O endividamento e a inadimplência no Brasil ganham contornos estruturais, segundo o economista Flávio Ataliba, pesquisador do FGV Ibre. Ele disse ao programa Mercado Aberto, do Canal UOL, que juros altos por longos períodos ajudam a sustentar esse cenário, iniciado com a pandemia.

Segundo Ataliba, a combinação de perda de renda durante a pandemia e o encarecimento do crédito elevou o peso das dívidas no orçamento familiar.

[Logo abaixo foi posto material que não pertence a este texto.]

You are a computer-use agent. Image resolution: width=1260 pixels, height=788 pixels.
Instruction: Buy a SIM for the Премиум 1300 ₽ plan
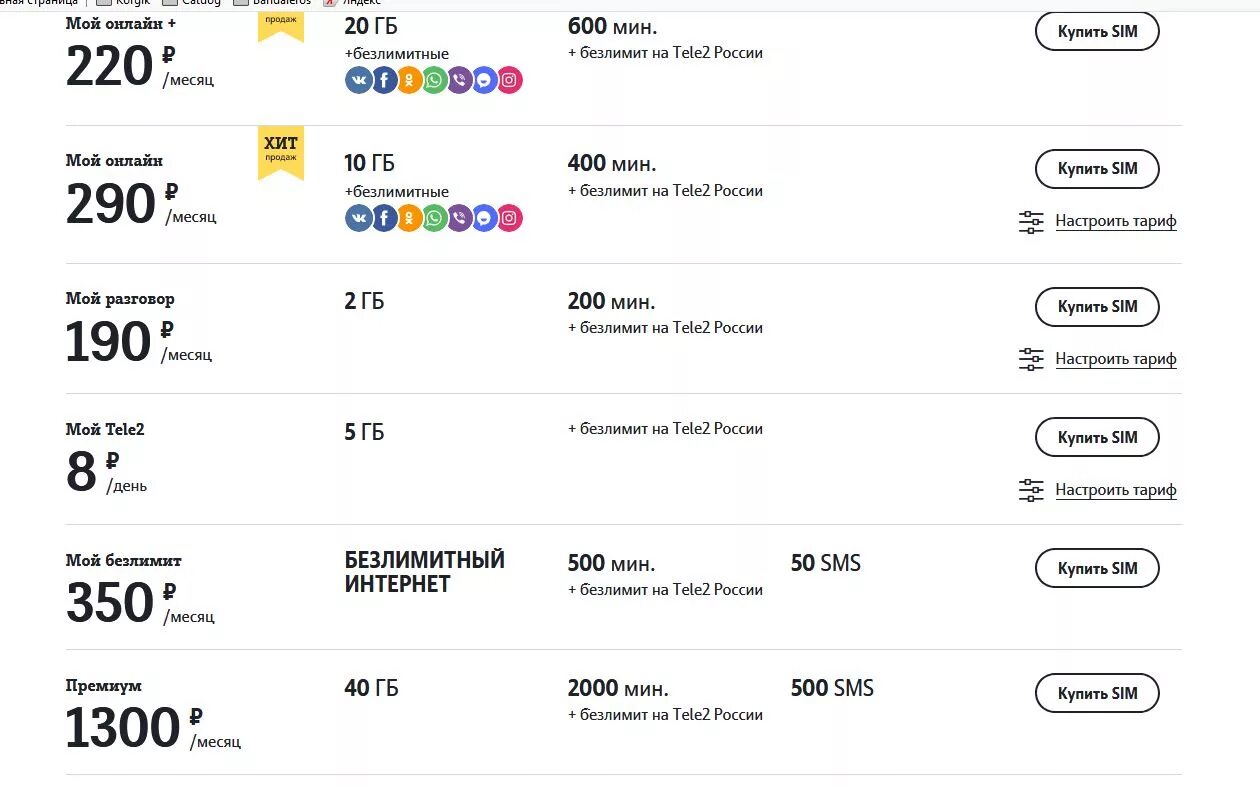tap(1097, 693)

Ele apontou que, na prática, o endividamento reage aos episódios de choque de renda e de juros altos.

> A depender do tipo de crédito, o impacto é ainda maior. Parte expressiva da dívida está em linhas caras, que transformam faturas pequenas em problemas maiores, como uma bola de neve decorrente do uso do cartão de crédito.

Cartão de crédito e crédito pessoal dominam esse endividamento, de acordo com o pesquisador. O acesso a crédito rotativo com altas taxas — cerca de 436% ao ano — e ao cheque especial, com aproximadamente 150% ao ano, acentua a vulnerabilidade de famílias.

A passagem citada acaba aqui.